DIRECTIONS
a - In the review of Capcom Fighting Evolution, which two fighting games does it name as developed while the Street Fighter II tweaks were still ongoing in the 90s?
b - Continue the review of Capcom Fighting Evolution from its last sentence.

SELECTED PASSAGE
-*-

It is better to be beautiful than to be good. But it is better to be good than to be ugly.
— Oscar Wilde
There’s something appropriate about adding the term “evolution” to the title of any fighting game. The term evokes Darwinian notions of natural selection and the survival of the fittest, which seemingly is the goal of the tournament style gameplay.
This description seems particularly appropriate given Capcom’s historical approach to the genre. While even old school gamers may not be familiar with or even have seen the original Street Fighter, Street Fighter II may be the poster child for adaptation within this species of game with its various iterations, including Street Fighter II, Street Fighter II: Champion Edition, Super Street Fighter II, and Super Street Fighter II Turbo. The evolution of Street Fighter was a long, slow process marked by these various microevolutionary changes over the course of nearly a decade until Capcom finally released the next evolution of the game with the long awaitedStreet Fighter III.
If anything, Capcom Fighting Evolution offers us the fossil record of this subtle, gradual evolution of the genre by collecting characters from the various games that intervened between the release of the now classic Street Fighter II and Street Fighter III. In addition to some of the characters from those games (series favorites like Ryu, Chun Li, and M. Bison all make appearances), Capcom has also included characters from Street Fighter Zero (aka Street Fighter Alpha) and some from the fighting games developed while the Street Fighter II tweaks were still ongoing throughout the decade of the 90s — Darkstalkers and Red Earth (aka Warzard).

-*-

EXTRACTED DATA
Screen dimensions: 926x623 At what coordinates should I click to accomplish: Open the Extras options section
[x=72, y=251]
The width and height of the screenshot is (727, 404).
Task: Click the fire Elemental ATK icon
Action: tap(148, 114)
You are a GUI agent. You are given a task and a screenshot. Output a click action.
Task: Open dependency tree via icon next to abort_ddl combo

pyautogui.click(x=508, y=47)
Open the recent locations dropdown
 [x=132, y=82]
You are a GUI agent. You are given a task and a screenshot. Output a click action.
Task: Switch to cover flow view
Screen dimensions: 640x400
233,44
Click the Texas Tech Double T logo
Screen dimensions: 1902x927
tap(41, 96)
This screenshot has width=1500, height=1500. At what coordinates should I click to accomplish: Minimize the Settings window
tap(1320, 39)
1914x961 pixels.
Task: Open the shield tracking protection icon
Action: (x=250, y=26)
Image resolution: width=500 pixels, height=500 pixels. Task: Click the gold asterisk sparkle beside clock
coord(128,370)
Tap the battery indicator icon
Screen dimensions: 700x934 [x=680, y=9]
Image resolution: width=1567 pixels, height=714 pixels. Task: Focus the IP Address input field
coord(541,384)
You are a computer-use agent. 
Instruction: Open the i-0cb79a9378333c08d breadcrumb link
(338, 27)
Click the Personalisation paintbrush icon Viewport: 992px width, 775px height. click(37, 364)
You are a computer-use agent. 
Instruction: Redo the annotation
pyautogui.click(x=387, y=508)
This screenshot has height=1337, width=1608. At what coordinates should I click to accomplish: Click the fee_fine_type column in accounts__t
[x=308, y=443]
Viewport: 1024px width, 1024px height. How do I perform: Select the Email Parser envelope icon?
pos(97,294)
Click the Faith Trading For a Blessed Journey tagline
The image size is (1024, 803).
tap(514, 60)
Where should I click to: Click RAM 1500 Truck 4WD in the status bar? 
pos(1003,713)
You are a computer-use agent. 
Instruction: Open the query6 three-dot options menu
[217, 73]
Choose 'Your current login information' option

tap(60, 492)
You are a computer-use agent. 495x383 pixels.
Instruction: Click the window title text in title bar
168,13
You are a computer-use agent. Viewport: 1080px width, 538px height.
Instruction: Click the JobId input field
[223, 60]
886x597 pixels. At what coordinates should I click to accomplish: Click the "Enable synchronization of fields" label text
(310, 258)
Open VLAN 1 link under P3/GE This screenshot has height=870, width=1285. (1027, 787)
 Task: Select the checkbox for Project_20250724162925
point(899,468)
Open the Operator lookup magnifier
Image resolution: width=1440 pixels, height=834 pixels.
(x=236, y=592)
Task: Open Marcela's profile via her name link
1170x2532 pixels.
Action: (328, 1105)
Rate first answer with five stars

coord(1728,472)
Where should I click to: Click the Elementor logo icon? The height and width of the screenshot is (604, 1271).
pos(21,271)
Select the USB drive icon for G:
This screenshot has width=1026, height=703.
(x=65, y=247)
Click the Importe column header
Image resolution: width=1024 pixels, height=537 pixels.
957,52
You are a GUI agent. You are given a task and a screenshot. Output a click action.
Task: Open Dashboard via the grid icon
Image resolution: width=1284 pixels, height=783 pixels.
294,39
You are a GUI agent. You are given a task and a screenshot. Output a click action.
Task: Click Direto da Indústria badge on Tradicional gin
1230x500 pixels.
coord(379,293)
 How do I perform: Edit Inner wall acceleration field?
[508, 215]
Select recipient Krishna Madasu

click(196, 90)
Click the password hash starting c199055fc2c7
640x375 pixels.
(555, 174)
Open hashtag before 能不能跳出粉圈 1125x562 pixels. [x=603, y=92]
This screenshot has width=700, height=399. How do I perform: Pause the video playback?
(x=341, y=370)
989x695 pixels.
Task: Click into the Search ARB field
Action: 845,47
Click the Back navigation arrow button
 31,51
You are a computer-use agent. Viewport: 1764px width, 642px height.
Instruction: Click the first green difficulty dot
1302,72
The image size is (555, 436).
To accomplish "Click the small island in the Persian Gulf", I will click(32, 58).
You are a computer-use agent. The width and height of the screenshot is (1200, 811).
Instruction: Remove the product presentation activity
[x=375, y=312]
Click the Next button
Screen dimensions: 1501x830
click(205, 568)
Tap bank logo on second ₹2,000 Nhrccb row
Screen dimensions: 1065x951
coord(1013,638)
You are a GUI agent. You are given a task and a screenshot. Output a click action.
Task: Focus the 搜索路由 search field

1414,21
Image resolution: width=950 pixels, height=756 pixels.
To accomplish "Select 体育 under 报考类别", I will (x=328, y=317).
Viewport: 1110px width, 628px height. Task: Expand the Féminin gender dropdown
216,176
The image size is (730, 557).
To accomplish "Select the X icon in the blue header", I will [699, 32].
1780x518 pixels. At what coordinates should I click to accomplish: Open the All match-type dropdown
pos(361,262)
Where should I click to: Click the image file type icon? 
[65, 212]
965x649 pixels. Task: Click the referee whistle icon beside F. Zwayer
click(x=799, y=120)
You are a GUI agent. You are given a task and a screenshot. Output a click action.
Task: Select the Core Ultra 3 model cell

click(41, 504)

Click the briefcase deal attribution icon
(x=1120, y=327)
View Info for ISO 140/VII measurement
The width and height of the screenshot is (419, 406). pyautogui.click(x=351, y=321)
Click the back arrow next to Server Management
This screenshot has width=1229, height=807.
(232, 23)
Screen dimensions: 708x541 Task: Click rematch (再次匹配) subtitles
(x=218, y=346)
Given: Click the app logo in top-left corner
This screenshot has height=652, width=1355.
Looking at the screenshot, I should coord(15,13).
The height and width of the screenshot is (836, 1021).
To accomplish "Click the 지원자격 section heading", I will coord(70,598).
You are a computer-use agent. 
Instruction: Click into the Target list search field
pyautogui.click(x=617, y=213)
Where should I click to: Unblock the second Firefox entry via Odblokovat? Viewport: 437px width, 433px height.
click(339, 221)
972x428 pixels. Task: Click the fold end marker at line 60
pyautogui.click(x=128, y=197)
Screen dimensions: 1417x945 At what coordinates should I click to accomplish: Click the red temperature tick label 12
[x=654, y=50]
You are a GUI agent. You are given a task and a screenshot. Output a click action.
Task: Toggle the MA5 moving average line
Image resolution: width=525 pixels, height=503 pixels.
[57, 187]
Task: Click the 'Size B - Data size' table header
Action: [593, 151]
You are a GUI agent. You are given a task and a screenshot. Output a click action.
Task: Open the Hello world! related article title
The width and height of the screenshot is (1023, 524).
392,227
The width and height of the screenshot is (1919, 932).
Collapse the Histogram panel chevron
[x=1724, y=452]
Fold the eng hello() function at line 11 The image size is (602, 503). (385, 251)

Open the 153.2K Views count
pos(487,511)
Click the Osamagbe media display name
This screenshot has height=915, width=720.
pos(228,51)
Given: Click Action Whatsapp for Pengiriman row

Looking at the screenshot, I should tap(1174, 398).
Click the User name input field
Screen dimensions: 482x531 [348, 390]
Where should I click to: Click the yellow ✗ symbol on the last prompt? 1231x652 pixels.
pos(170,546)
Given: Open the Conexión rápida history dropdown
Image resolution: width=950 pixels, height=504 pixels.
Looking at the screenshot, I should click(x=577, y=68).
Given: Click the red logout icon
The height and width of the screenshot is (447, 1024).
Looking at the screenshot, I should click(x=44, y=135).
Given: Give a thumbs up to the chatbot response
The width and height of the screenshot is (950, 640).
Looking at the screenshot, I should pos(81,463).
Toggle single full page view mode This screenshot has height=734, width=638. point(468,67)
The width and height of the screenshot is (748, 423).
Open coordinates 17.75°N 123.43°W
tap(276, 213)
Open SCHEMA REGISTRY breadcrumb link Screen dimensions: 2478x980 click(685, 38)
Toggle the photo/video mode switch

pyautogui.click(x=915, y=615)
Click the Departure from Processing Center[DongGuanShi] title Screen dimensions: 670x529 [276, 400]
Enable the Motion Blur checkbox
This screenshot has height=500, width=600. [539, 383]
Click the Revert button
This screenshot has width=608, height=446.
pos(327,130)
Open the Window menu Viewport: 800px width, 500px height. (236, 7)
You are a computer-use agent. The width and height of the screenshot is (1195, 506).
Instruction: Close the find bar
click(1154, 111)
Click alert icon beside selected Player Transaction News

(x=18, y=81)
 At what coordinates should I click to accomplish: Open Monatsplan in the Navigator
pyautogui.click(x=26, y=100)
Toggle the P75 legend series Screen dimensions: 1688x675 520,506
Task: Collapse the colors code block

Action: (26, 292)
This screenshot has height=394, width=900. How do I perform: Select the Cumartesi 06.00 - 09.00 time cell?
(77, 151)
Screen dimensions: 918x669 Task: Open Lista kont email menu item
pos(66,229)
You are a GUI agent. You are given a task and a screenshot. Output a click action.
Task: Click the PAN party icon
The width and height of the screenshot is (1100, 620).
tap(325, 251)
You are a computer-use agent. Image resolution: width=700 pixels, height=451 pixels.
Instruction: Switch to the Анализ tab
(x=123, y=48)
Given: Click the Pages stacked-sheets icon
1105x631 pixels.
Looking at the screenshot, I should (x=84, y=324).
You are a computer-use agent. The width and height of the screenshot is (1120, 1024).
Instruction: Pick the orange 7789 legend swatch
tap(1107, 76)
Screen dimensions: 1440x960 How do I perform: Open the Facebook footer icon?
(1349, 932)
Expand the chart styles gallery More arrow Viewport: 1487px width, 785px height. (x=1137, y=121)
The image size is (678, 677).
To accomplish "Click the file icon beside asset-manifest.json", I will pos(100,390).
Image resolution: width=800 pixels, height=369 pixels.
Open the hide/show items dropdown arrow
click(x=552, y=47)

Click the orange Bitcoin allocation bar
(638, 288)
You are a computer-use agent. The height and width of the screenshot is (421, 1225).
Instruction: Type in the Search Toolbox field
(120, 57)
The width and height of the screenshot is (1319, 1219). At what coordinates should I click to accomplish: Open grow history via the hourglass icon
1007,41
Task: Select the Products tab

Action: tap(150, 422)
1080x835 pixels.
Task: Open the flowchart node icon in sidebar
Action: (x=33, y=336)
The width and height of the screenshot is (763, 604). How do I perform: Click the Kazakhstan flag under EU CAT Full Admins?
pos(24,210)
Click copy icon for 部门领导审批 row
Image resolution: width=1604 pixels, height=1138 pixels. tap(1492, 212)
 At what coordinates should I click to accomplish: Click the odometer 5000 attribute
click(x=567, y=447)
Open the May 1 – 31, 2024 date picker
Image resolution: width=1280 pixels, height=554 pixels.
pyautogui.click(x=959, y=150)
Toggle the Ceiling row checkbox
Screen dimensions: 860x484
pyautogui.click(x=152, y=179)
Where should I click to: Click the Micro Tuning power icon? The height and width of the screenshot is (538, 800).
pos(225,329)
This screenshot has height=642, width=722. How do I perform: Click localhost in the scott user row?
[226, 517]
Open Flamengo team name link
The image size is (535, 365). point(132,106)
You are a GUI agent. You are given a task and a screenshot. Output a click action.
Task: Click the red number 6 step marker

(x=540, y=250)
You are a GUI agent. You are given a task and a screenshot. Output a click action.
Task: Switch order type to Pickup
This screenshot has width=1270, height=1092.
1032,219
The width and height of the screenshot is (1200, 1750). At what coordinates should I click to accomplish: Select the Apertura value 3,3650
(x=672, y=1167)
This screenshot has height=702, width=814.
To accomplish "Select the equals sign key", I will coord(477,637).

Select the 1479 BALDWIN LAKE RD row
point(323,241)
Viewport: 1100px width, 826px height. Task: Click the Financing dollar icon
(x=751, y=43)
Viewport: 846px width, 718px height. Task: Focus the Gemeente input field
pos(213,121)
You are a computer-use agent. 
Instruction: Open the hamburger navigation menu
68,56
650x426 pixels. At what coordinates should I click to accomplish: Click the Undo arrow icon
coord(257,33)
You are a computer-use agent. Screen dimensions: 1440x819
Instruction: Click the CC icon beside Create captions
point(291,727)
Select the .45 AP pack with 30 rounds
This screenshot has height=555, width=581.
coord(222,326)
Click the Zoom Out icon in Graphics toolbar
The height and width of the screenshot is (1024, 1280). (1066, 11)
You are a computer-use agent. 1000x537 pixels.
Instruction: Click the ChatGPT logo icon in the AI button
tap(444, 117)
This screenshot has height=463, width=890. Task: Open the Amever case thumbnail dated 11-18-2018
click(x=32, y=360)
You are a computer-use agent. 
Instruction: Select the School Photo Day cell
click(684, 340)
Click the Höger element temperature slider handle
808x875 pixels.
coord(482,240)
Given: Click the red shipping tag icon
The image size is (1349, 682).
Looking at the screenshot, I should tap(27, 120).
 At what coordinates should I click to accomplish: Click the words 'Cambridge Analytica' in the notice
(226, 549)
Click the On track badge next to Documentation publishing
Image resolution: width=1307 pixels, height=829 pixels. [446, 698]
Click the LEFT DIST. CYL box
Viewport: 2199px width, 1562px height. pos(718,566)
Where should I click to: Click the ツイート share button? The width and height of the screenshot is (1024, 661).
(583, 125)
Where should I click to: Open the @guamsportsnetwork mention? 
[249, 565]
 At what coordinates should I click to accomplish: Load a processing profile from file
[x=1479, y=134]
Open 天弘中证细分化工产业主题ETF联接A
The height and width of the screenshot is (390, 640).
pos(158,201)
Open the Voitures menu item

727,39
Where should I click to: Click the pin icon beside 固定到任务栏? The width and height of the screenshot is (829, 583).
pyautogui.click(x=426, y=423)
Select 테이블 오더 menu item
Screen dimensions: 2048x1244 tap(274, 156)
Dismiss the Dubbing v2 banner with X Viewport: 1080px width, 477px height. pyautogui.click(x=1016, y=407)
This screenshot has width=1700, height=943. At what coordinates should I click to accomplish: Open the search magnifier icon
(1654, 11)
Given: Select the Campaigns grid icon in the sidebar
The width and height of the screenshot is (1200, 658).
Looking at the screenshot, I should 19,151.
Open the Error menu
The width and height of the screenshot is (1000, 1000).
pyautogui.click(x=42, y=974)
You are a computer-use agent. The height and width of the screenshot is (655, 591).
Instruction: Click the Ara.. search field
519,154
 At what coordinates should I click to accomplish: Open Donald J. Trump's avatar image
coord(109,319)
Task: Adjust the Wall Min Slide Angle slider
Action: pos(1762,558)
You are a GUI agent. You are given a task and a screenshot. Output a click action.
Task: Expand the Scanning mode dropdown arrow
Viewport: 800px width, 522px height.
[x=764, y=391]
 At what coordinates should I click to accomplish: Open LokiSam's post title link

-*-

RESPONSES IN ORDER
a - Darkstalkers and Red Earth (aka Warzard).

b -
The concept behind this game then seems to be to allow players to witness the various strengths and weaknesses of Capcom’s own evolution of the fighting genre by pitting characters from one species or subspecies to the next.
If all of this metaphor seems to suggest that playing this game is a bit like playing a lesson in biology, well, there is a reason why I took breaks from the game to replay GTA: San Andreas. The same reasons I believe that a number of years ago (think the Commodore 64 era) when a well meaning aunt of mine came to visit and purchased an educational game as a gift, I promptly traded it in when she left for home for a copy of Electronic Arts’ Heart of Africa — learning can be fun, but I’d much rather do it with a machete in my hand as I whip the heads off of snakes than by gunning down aliens by solving math problems.
In that sense, Fighting Evolution is more an academic oddity, one better suited to the hardcore fighting game aficionado interested in seeing how a Street Fighter II-era Ryu stacks up against the evolved Chun Li of Street Fighter III, than a gamer interested in testing their twitchy fighting skills against a live or computer controlled opponent.
Then, again, the game was a big hit with my 10-year-old daughter. Much to my 90s-era coin-op veteran horror, she picked it up one day after school and quickly vanquished the computer with every female character. When asked what strategy she employed, my daughter responded, “It’s simply a matter of pushing buttons, Dad.” My years of training and all of the countless quarters dropped into SF II in the student union suddenly seemed wasted, particularly as I struggled once again — despite my more strategic mastery of complicated combos and special moves — against that agonizingly difficult bastard Guile.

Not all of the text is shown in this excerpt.